## [Task objective]
Carry on the letter to the president of National Cheng Kung University about the deleted Wikipedia edit, picking up right after its final sentence.

## [Source text]
§

Thursday, November 4, 2010

Regarding human rights violations at National Cheng Kung University

Dr. Michael Ming-Chiao Lai
President
National Cheng Kung University
Tainan, Taiwan

    November 4, 2010

    Dear President Lai and Colleagues,

    A Wikipedia user named Apache776 deleted one of my edits concerning human rights violations at National Cheng Kung University on the National Cheng Kung University page in Wikipedia. The summary claim was that, "If true, a travesty, but no evidence or specifics provided. Also, sadly, it is a fact that at the time the alleged incident occured, foreign faculty were not protected by the Teachers Law of the ROC."
    I am not certain who made this edit or what that person's affiliation with National Cheng Kung University is, if any. Nonetheless I feel compelled to formally address the issue.
    As you must know, my edit in the Wikipedia page is true by any reasonable standards of truth, so there's no conditional "if" about my claim that human rights violations were committed at National Cheng Kung University, with neither compensation, apology, nor even acknowledgment on the part of the university that human rights were violated.
    In view of a Ministry of Education ruling dated 8 January 2001, eight Ministry letters warning the university to enforce that ruling (finally enforced in May, 2003), and both judicial and Ministry rulings that foreigners were, at the time of the illegal dismissal (1999), protected by the Teachers Law, how is it possible that the statement by Apache776 can be true or in good faith?

§

## [Data]
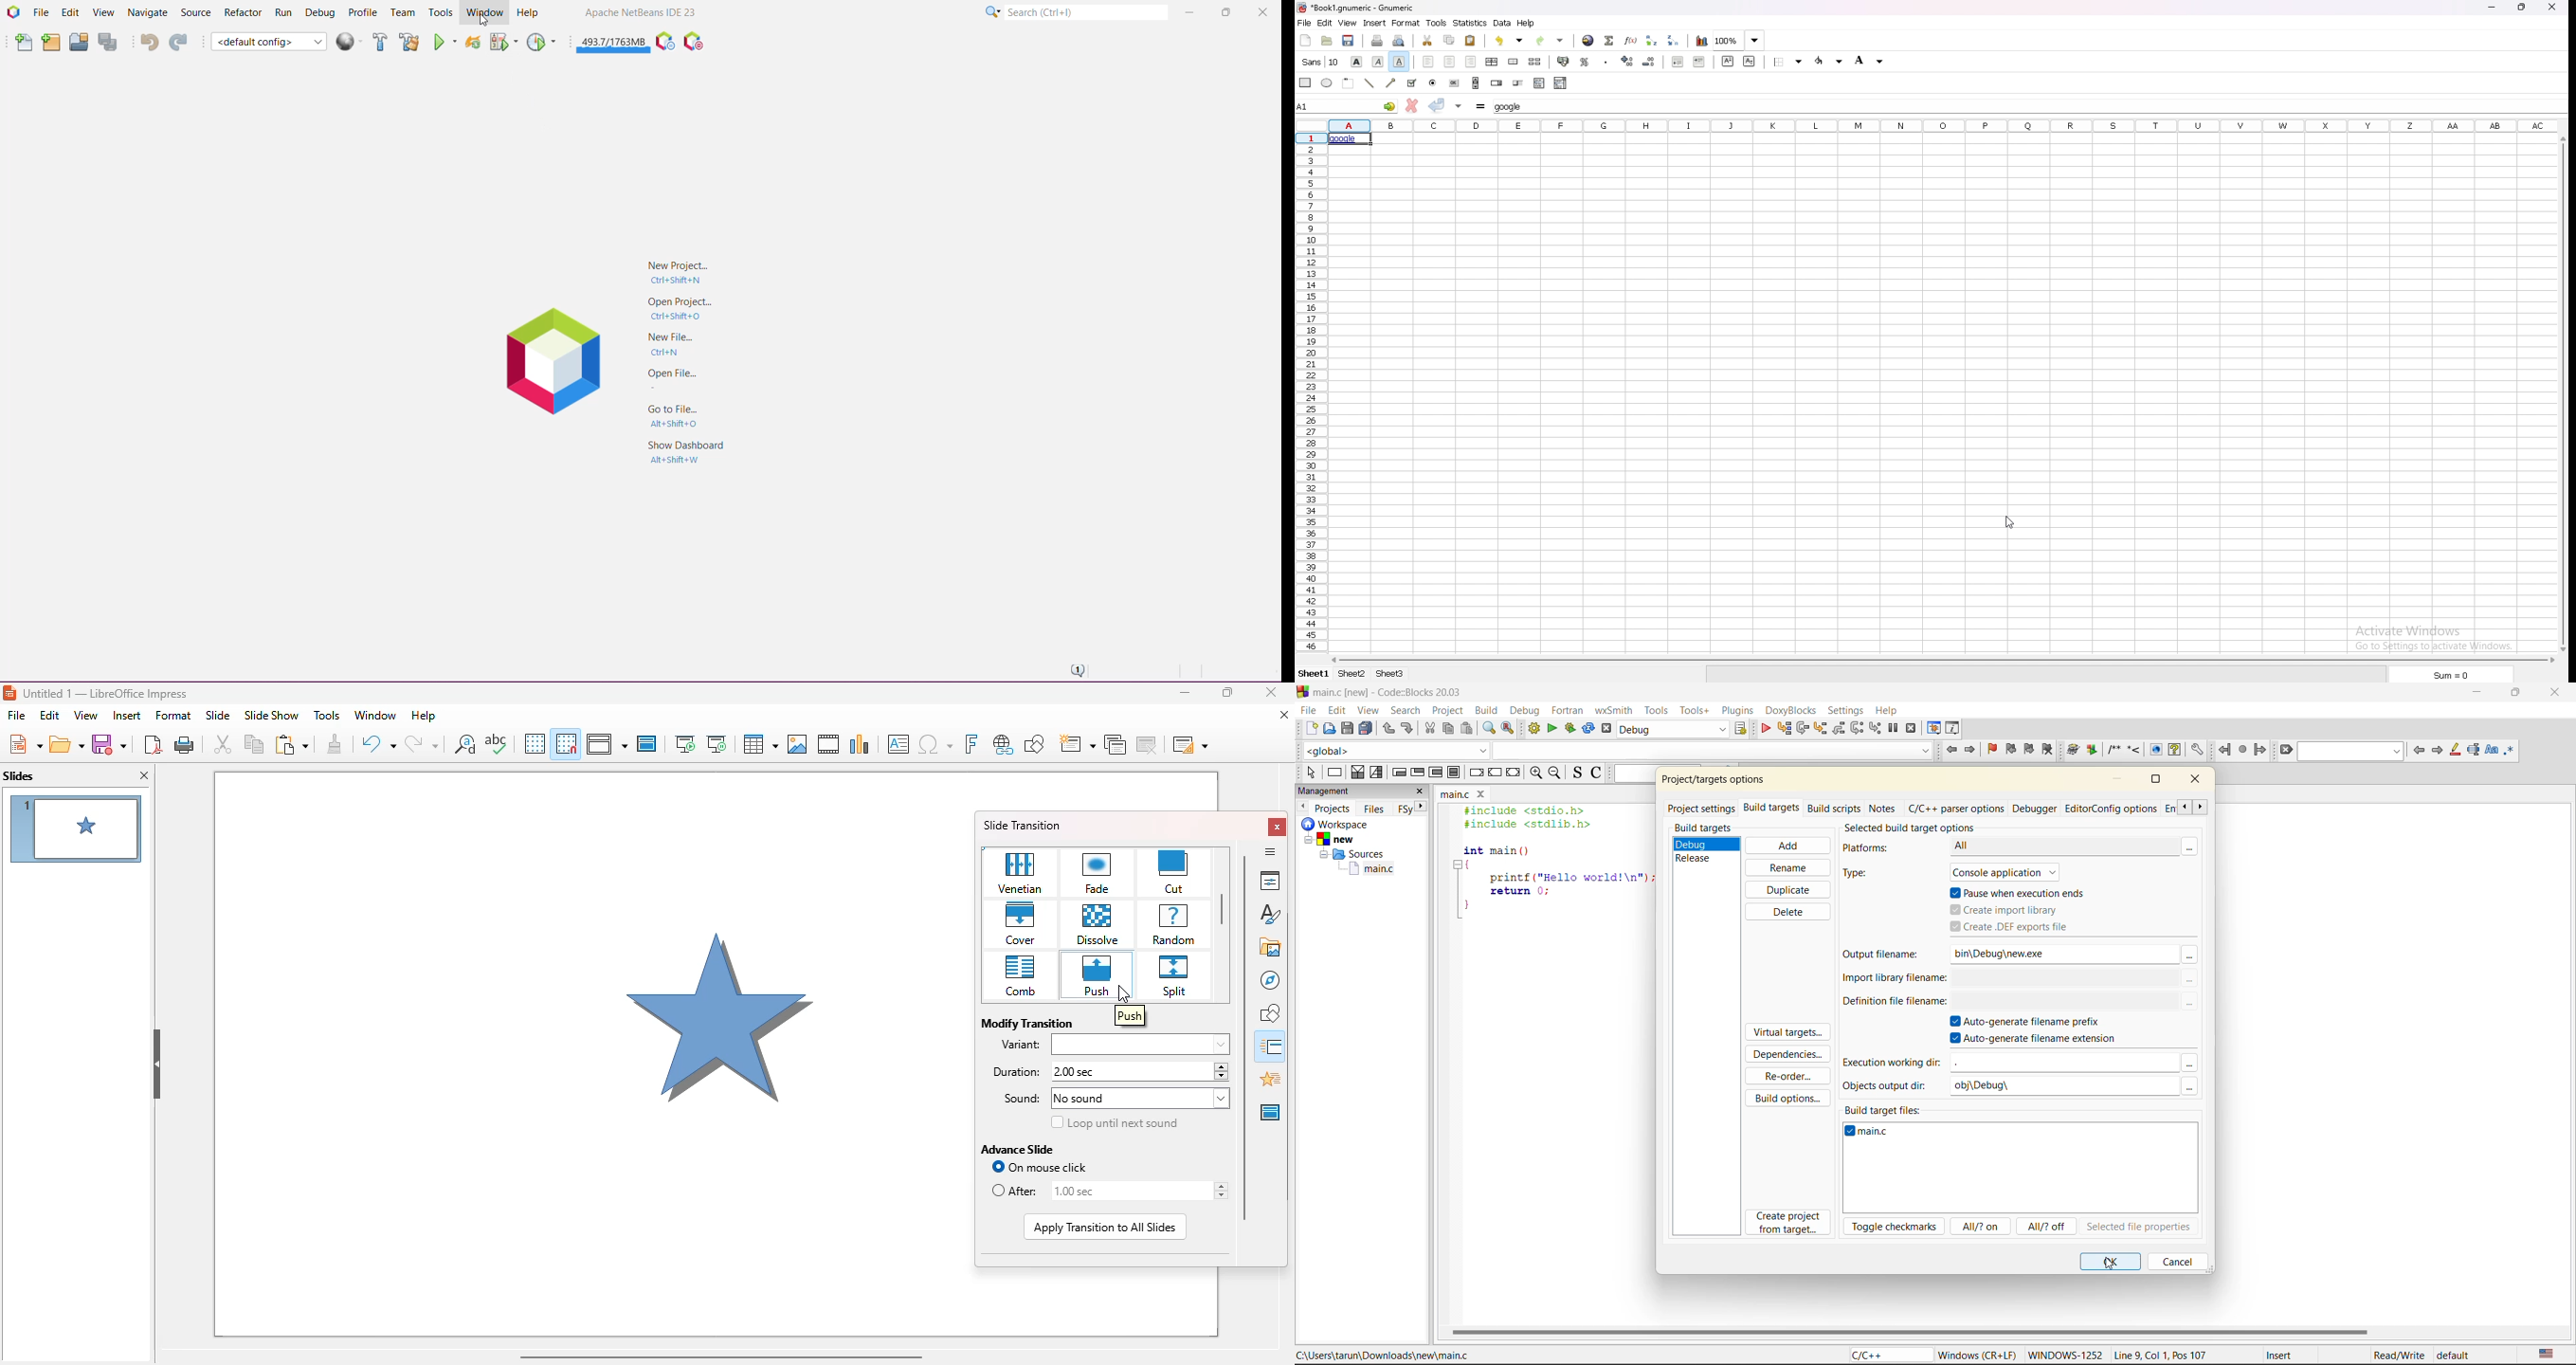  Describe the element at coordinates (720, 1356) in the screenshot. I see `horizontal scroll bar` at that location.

§

## [Reply]
    Since it is in fact true, then, by this user's own words, my dismissal was indeed a "travesty. As for "evidence or specifics," as much evidence or specifics as are required will be uploaded to the Wikipedia page, including the dates of the Ministry and court rulings.
    The claim that, "sadly, it is a fact that at the time the alleged incident occurred, foreign faculty were not protected by the Teachers Law of the ROC" will be discredited in those documents.
    Besides, even if what Apache776 wrote in his summary edit were true, that very statement would prove precisely the opposite of his apparent claim, that there were no human rights violations at National Cheng Kung University—unless discriminatory employment policies against foreigners are not considered human rights violations!
    Whether Apache776 is related to National Cheng Kung University in any way remains to be seen. What is evident, however, is that Apache776 is merely continuing a policy of revisionist history that is typical of National Cheng Kung University, as is evident in its refusal to issue a formal apology or even acknowledge that human rights were committed at all in my case, despite the documents I mentioned above, including judicial and Ministry rulings. If, in the face of these documents the university's stubborn refusal to acknowledge human rights violations is not a patent example of "revisionism," then I don't know what is.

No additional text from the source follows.